With a monthly income of about 11,000 yuan (US$1,617), the couple used to eye a second-hand apartment of 73 square meters, which is priced at 1.35 million yuan, on the western fringe of the city.

However, the savings of the white-collar couple and that of their parents in the countryside were not enough for the minimum down payment of about 400,000 yuan.

"After days of consulting with relatives and friends, we decided to move to Taiyuan, where the average housing price is only one fourth of Beijing's 20,000 yuan per square meter," Xue said.

Though with a lower salary in Taiyuan, capital city of the northern Shanxi Province, "I can buy a big apartment and we can finally live in our own home," he said.

While Xue chose to realize the traditional Chinese dream of owing a residence by moving out of Beijing, struggle with the high housing prices goes on for those who are determined to pursue the dream in big cities like Beijing, Shanghai and Guangzhou.

With housing prices soaring in metropolises nowadays, buying an apartment is becoming a luxury many people cannot afford.

According to Beijing Municipal Statistics Bureau, the per capita annual income in 2008 was 44,715 yuan, while apartments are selling for an average 20,000 yuan per square meter.

It means an apartment of 80 square meters costs almost 1.6 million yuan, which would require a household of two wage-earners to repay with all of their salaries for about 17 years -- excluding the interests.

Confronted with high prices and yet an urgent need to buy an apartment in a few years after graduation, many young Chinese turn to their parents for help.

In fact, most of Beijing residents aged between 20 and 30 rely on their parents to pay part or even full price of their new apartments.

Fang Zhou, from southwest China's Yunnan Province, is one of them. In June last year, her parents paid 800,000 yuan as down payment for her 60-square-meter apartment priced at 1.1 million yuan in downtown Beijing.

With a master degree in accounting, she landed her first job in a foreign company in 2007 and has worked there ever since.

"I couldn't have bought it without my parents' help," she said. "I can afford renting an apartment right now, but renting never gives me the sense of security."

Now, Fang pays the mortgage with one third of her income, leaving enough money for "living comfortably."

Housing had not been a big problem under China's old cradle-to-grave welfare system that provided free education, health care, housing as well as pensions.

In the late 1990s, the government launched a sweeping reform on housing, scrapping the government allocation of apartments to urban residents.

Since then, the real property sector has boomed.
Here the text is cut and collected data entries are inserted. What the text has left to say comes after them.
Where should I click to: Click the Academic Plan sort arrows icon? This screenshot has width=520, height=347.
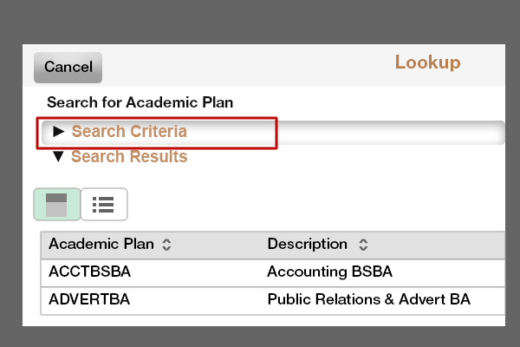tap(166, 245)
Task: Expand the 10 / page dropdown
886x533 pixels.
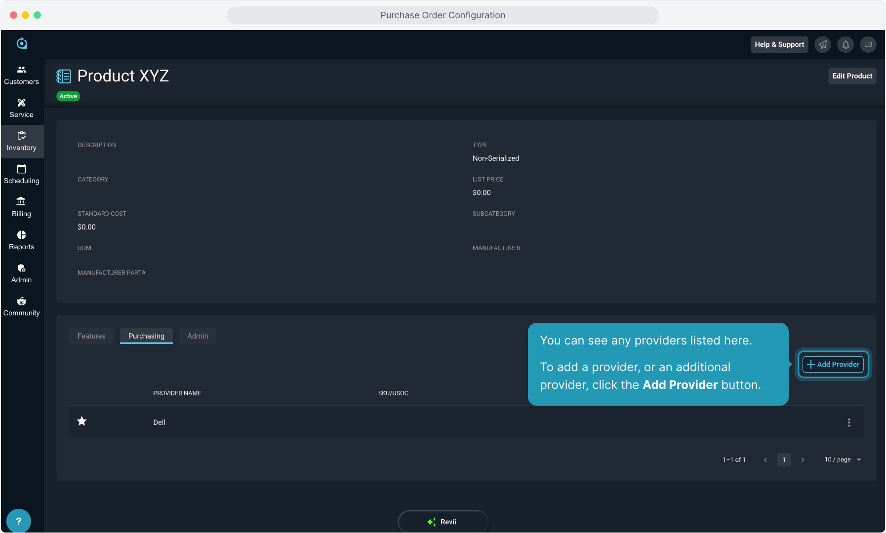Action: point(843,459)
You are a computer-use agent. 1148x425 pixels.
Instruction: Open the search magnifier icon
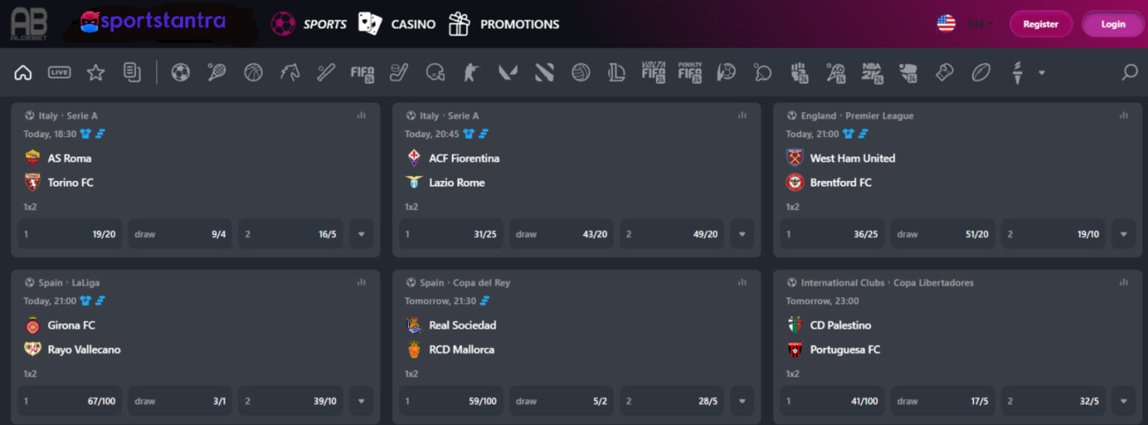click(1129, 72)
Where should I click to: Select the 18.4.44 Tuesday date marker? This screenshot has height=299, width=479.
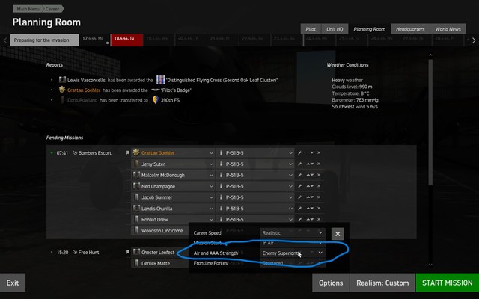click(126, 40)
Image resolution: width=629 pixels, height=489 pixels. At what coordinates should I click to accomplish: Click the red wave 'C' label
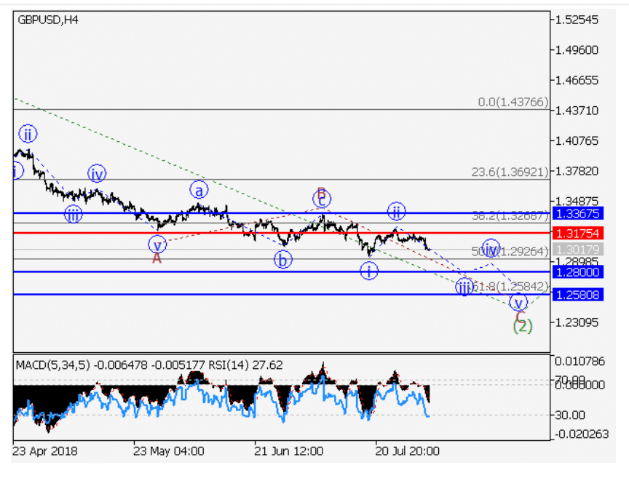519,316
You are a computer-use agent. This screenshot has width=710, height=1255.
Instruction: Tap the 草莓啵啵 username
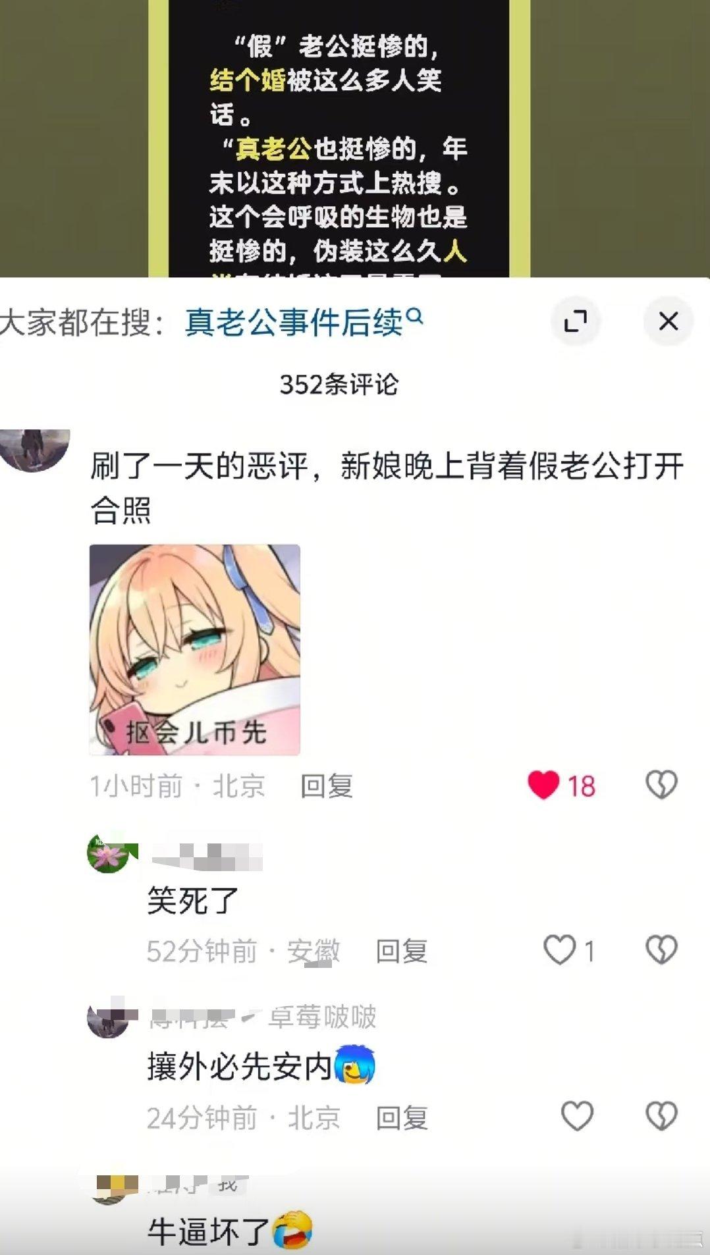(322, 1017)
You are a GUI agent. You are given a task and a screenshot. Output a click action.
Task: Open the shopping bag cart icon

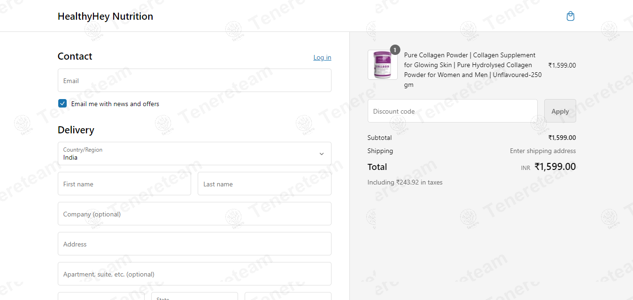(x=570, y=16)
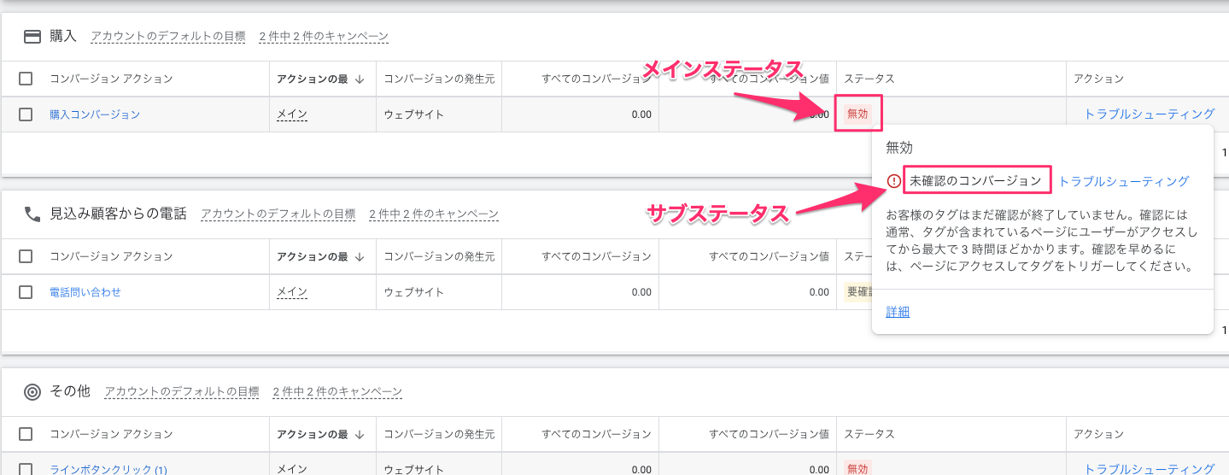This screenshot has width=1229, height=475.
Task: Open 2件中2件のキャンペーン next to 見込み顧客からの電話
Action: (x=433, y=214)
Strong demand and scarce urban land resources have driven up prices, as more people move to big cities to seek better educational and career opportunities.

In recent years, the prices have rocketed to be "abnormally" high as some experts believed.

Statistics from Goldman Sachs showed over the past six years, the housing price hikes had outpaced income rises by 30 percentage points in Shanghai and 80 percentage points in Beijing.